Güney Sudan’daki savaştan kaçan ve İngiltere’nin bir kasabasına sığınmacı olarak yerleştirilen siyahi bir çifte odaklanıyoruz. Bu çift, siyah derilerinin üzerine tüm geçmişlerini arkada bırakıp beyaz maskeler takmak istiyor ama öyle ki kaçtıkları bölgedeki ötekilik kavramı, diline bile tam hakim olmadıkları İngiltere’de kendilerinin peşini bırakmıyor.
Peşlerini bırakmayan başka bir şey ise geçmişlerinde yaptıkları ve sorumluğunu almaktan kaçındıkları olaylarla ilişkilendirilmiş hayaletler. Filmin korku türüne girmesinin sebebi de hükümet tarafından yerleştirildikleri evde ortaya çıkan geçmişleriyle ilişkilendirilmiş ölü ruhlar oluyor.
Yerleştirildikleri ev hem onları geçmişlerine, anavatanlarına bağlayan bir göbek kordonu haline geliyor hem de onları yutmak isteyen, keskin dişlerini gösterip etlerinden bir parça koparmaya çalışan bir ağız haline geliyor. Kordonla sağladıkları bağ, ağızdan çıkan yıpratıcı sözcüklerle buluşuyor ve çift böylece ev içerisinde kabuslu günler geçirmek zorunda kalıyor.

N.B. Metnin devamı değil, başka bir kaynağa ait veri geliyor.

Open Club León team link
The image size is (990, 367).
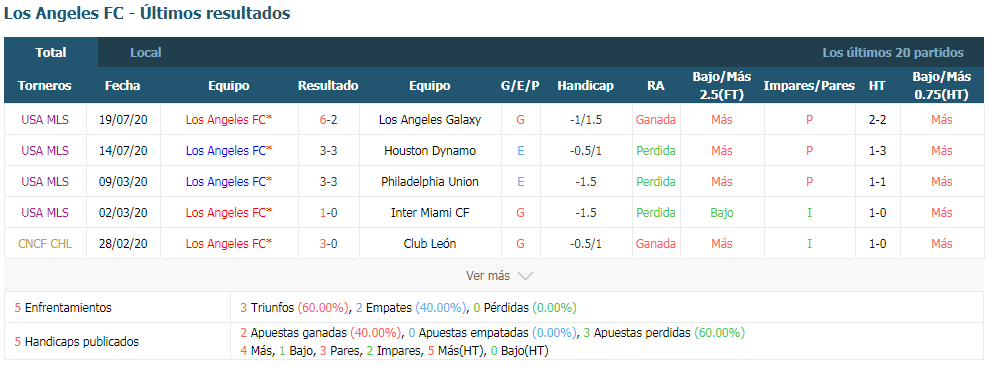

Filmin başardığı en iyi nokta seyirciyi korkutmaktan ziyade bazı sahnelerde mekan algısını yıkması ve böylece tekinsiz atmosferi arttırması çünkü bu yıkma işlemi gerçekleşmeseydi film sıradan bir hayalet hikayesine dönüşebilirdi. İkinci başardığı konu ise sığınmacı olarak ülkeye gelen kişilerin güvenli ortam olarak sığındıkları ev ortamında bile rahat bırakılmadıkları mesajının iyi bir şekilde verilmesi.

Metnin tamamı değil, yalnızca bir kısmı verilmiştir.